#### Given entries
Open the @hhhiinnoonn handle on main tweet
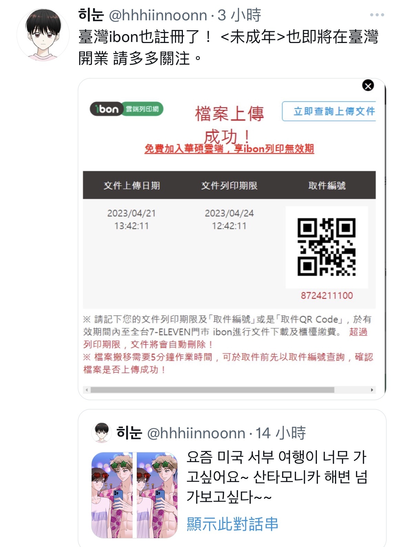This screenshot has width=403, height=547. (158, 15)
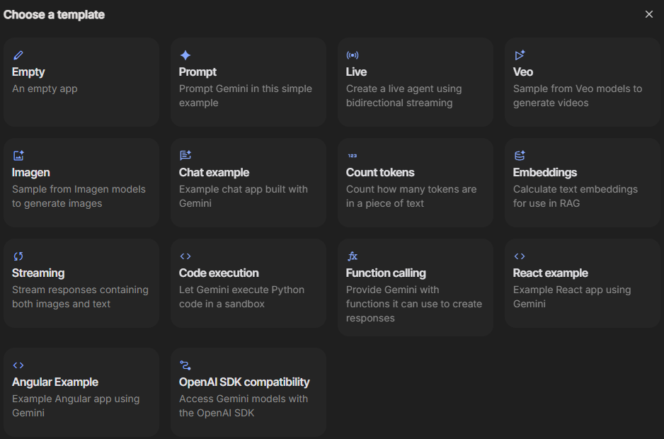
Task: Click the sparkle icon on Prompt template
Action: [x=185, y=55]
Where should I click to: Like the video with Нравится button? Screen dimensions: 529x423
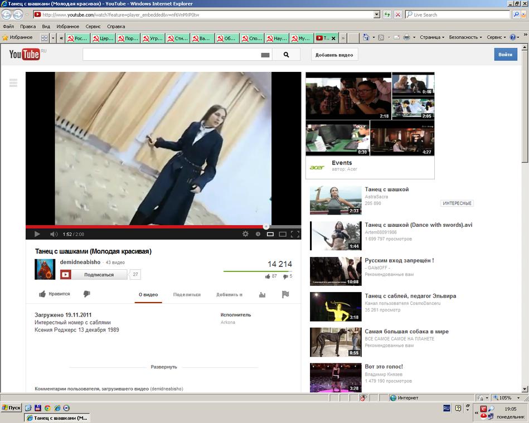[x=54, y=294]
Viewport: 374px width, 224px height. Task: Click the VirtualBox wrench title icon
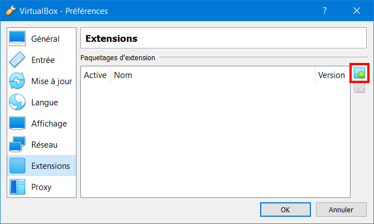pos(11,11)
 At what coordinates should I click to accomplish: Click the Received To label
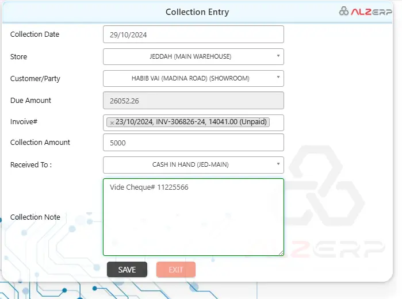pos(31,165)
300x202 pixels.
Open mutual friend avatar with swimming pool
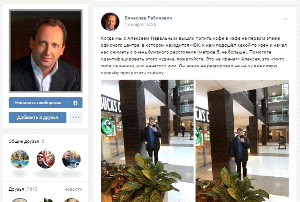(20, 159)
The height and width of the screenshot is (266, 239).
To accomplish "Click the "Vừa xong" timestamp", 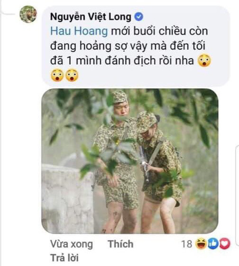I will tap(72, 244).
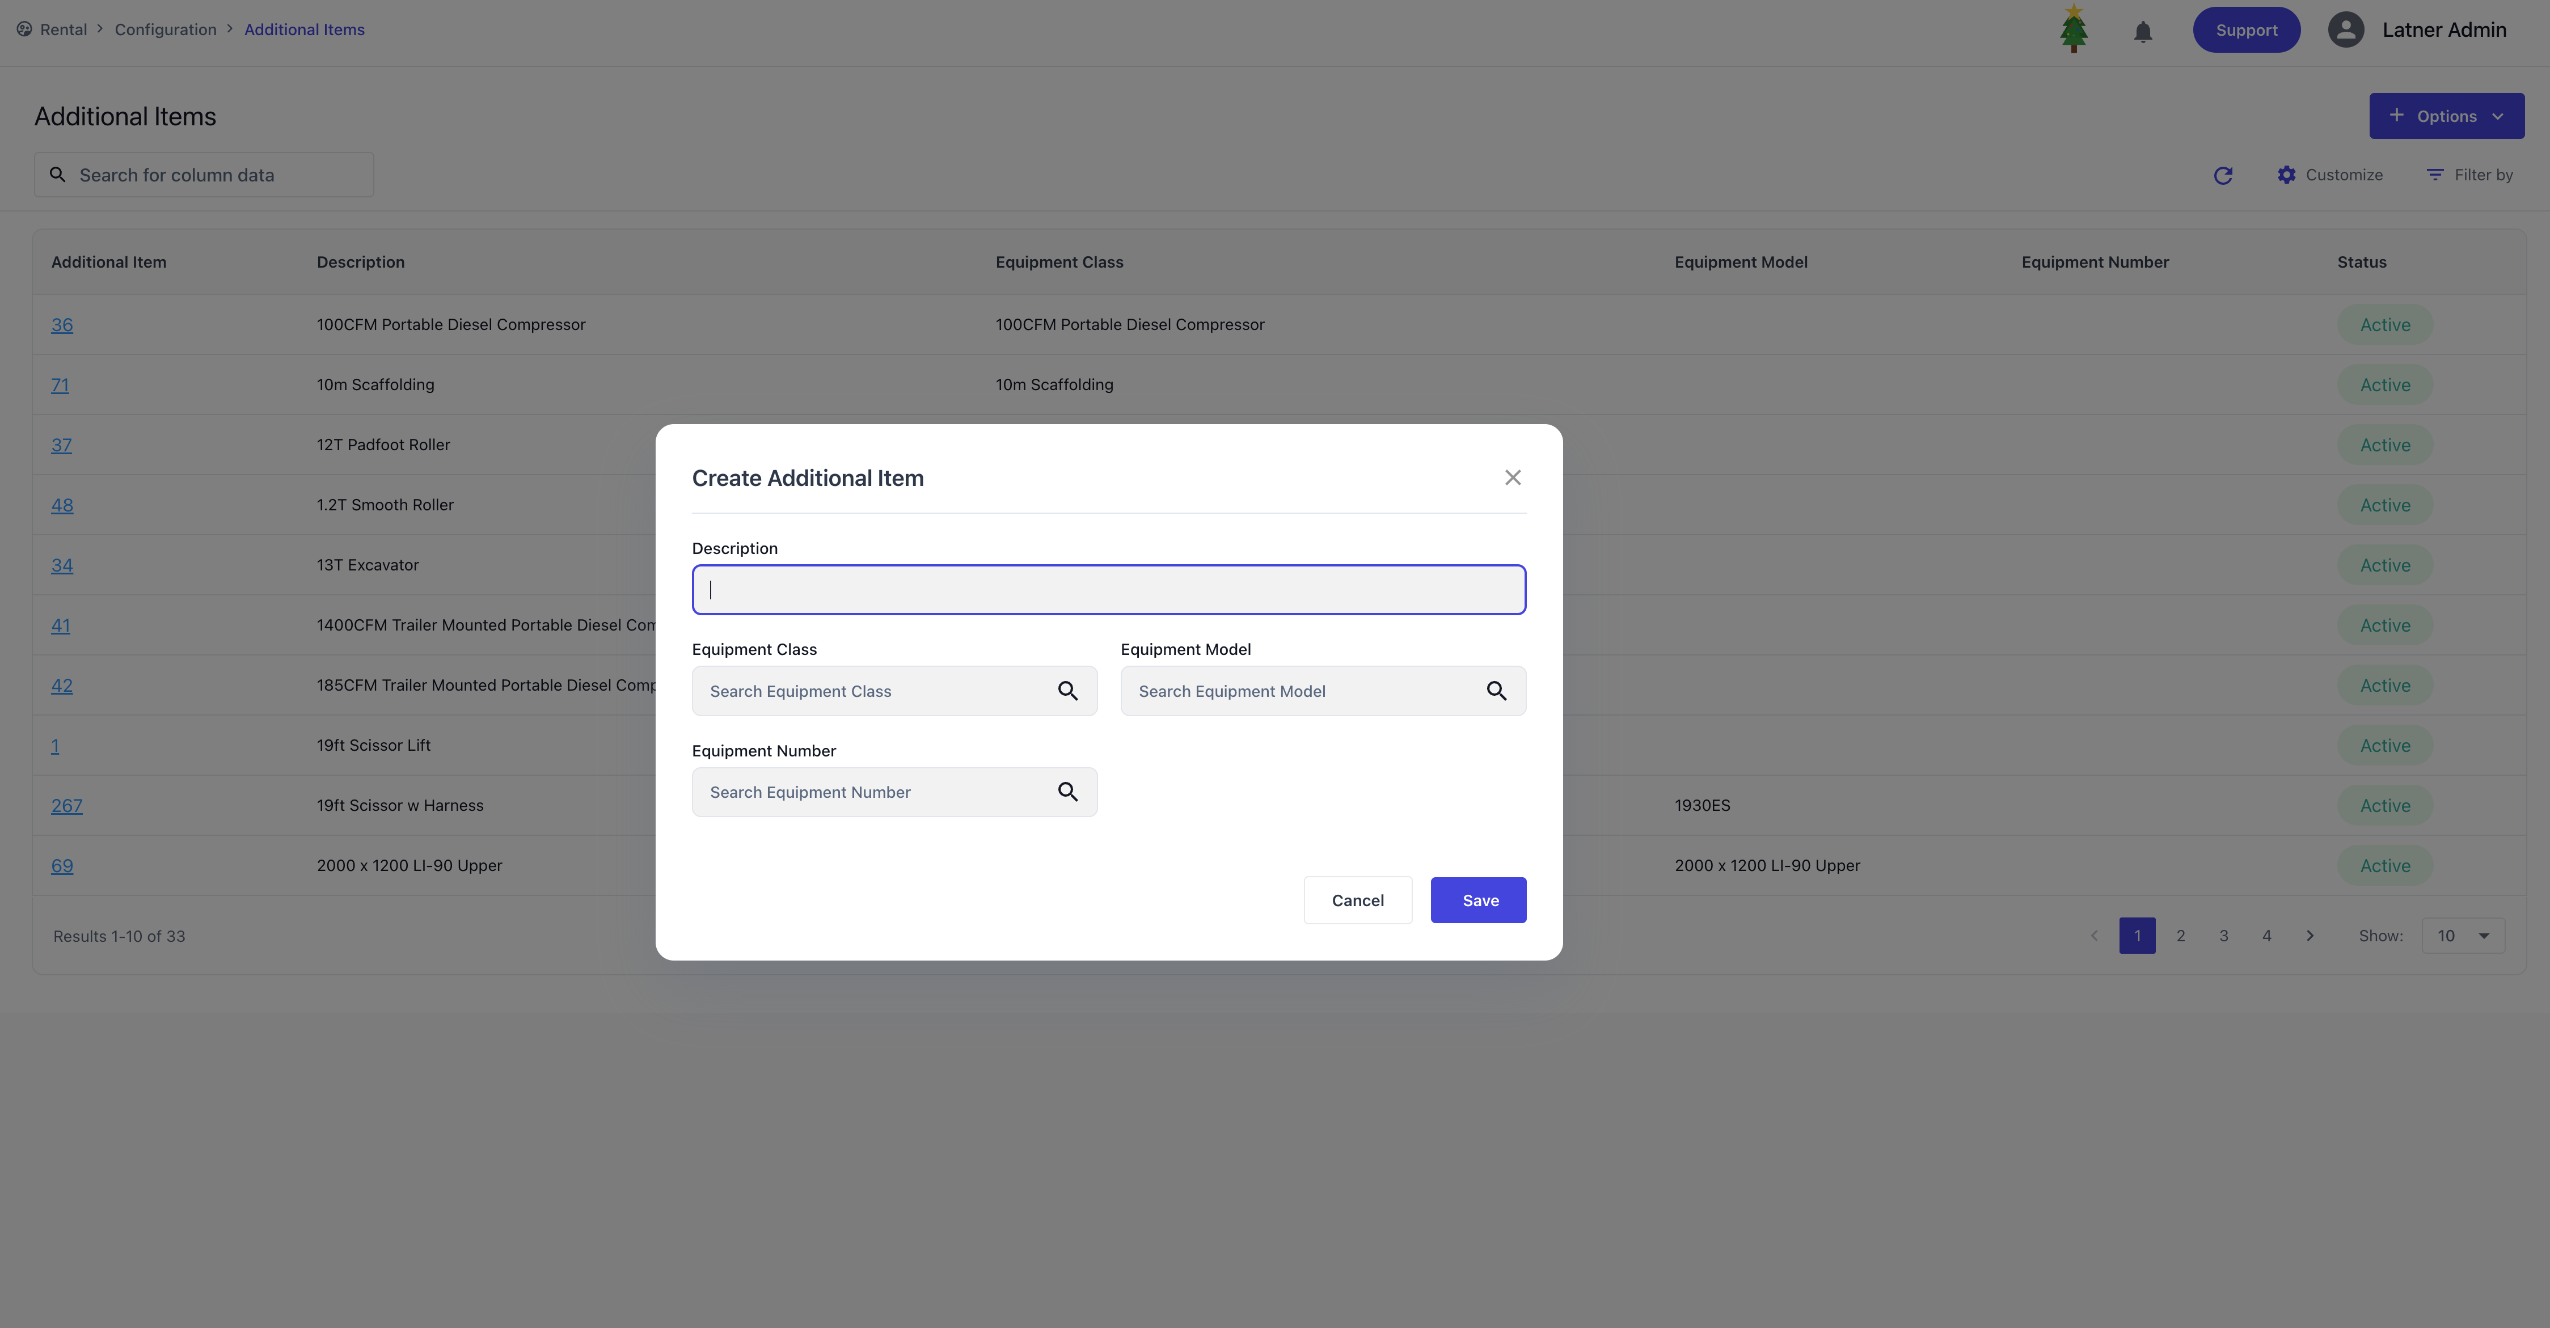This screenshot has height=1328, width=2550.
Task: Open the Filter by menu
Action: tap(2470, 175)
########
■ **Work to be completed**
After locating "Where should I" and "The height and" in the records above, return exactly the line holding each one and every line between them; leave out the pictures.

■ **Response to the exercise**
Where should I click to: Like the video with Нравится button? Screen dimensions: 529x423
[x=54, y=294]
Viewport: 374px width, 224px height. Task: Click the VirtualBox wrench title icon
pos(11,11)
 At what coordinates should I click to accomplish: Click the Received To label
pos(31,165)
300x202 pixels.
Open mutual friend avatar with swimming pool
(20, 159)
The height and width of the screenshot is (266, 239).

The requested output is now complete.